Abstract:
Objective To investigate the clinicopathological characteristics and the factors affecting the prognosis of patients with resectable sarcomatoid carcinoma of the bladder (SCB).
Methods A retrospective analysis was conducted with the clinical data of patients with resectable SCB treated at the Second Hospital of Tianjin Medical University between September 2008 and December 2023. The patients were divided into two groups, a bladder-preserving surgery (BPS) group and a radical cystectomy (RC) group, according to the specific surgical approach used for each patient. Kaplan-Meier survival curves were used to evaluate overall survival (OS) in both groups, and Cox regression models were employed to identify risk factors affecting survival.
Results A total of 77 patients with resectable SCB were included. Among them, 35 patients (45.5%) underwent BPS, while 42 patients (54.5%) underwent RC. Ki-67 expression≥30% was observed in 91.7% of the patients. A total of 92.2% of the patients was tested positive for cytokeratin (CK) and 98.1% for vimentin. In addition, 62.5% and 37.5% of patients had the human epidermal growth factor receptor 2 (Her-2) scores of 0 and 1+, respectively. The median follow-up time was 23.2 months (ranging from 0.4 to 164.7 months). The 1-year, 3-year, and 5-year survival rates for the BPS group and the RC group were as follows, 76.2% vs. 84.9%, 46.7% vs. 61.1%, and 35.6% vs. 43.2%, respectively. Multivariate Cox regression analysis revealed that in the RC group, age≥75 years old (hazard ratio HR=3.836, 95% confidence interval CI: 1.168-12.595, P=0.027), tumor multiplicity (HR=3.439, 95% CI: 1.235-9.574, P=0.018), and lack of adjuvant therapy (HR=3.164, 95% CI: 1.015-9.862, P=0.047) were independent risk factors affecting survival. In the BPS group, female sex was identified as an independent risk factor for survival (HR=3.601, 95% CI: 1.200-10.804, P=0.022).

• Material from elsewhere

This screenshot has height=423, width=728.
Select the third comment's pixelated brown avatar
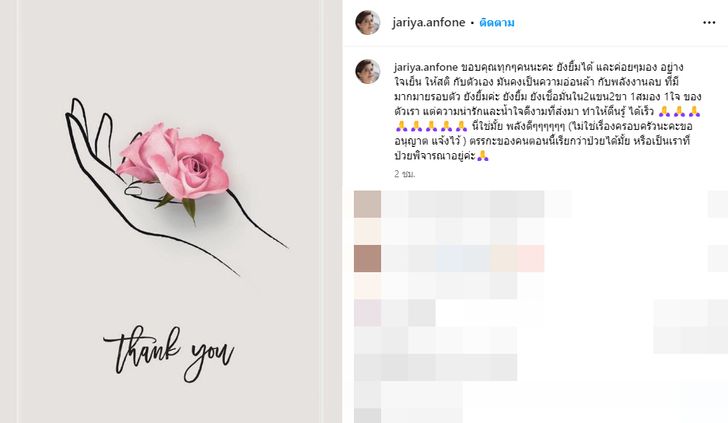click(368, 259)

Conclusion Ki-67, CK, and vimentin are significantly overexpressed in SCB patients, while Her-2 is either unexpressed or expressed at low levels. In the RC group, tumor multiplicity, age ≥75 years, and lack of postoperative adjuvant therapy are independent risk factors for overall survival. Female sex is an independent risk factor affecting prognosis in the BPS group.